**Supplied data**
****

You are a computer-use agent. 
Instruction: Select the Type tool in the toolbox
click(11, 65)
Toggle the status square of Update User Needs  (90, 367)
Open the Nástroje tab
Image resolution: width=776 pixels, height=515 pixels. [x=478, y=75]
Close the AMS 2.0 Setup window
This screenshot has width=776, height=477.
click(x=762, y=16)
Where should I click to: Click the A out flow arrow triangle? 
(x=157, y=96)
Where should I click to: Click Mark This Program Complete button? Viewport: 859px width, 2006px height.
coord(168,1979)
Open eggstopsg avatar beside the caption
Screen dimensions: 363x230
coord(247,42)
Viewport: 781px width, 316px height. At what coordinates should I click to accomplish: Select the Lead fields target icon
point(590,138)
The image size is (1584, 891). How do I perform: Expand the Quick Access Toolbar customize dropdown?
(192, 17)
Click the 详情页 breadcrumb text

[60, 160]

****

Every record is to be repeated exactly as written.

You are a computer-use agent. 
Instruction: Select the Type tool in the toolbox
click(11, 65)
Toggle the status square of Update User Needs  (90, 367)
Open the Nástroje tab
Image resolution: width=776 pixels, height=515 pixels. [x=478, y=75]
Close the AMS 2.0 Setup window
This screenshot has width=776, height=477.
click(x=762, y=16)
Where should I click to: Click the A out flow arrow triangle? 
(x=157, y=96)
Where should I click to: Click Mark This Program Complete button? Viewport: 859px width, 2006px height.
coord(168,1979)
Open eggstopsg avatar beside the caption
Screen dimensions: 363x230
coord(247,42)
Viewport: 781px width, 316px height. At what coordinates should I click to accomplish: Select the Lead fields target icon
point(590,138)
The image size is (1584, 891). How do I perform: Expand the Quick Access Toolbar customize dropdown?
(192, 17)
Click the 详情页 breadcrumb text

[60, 160]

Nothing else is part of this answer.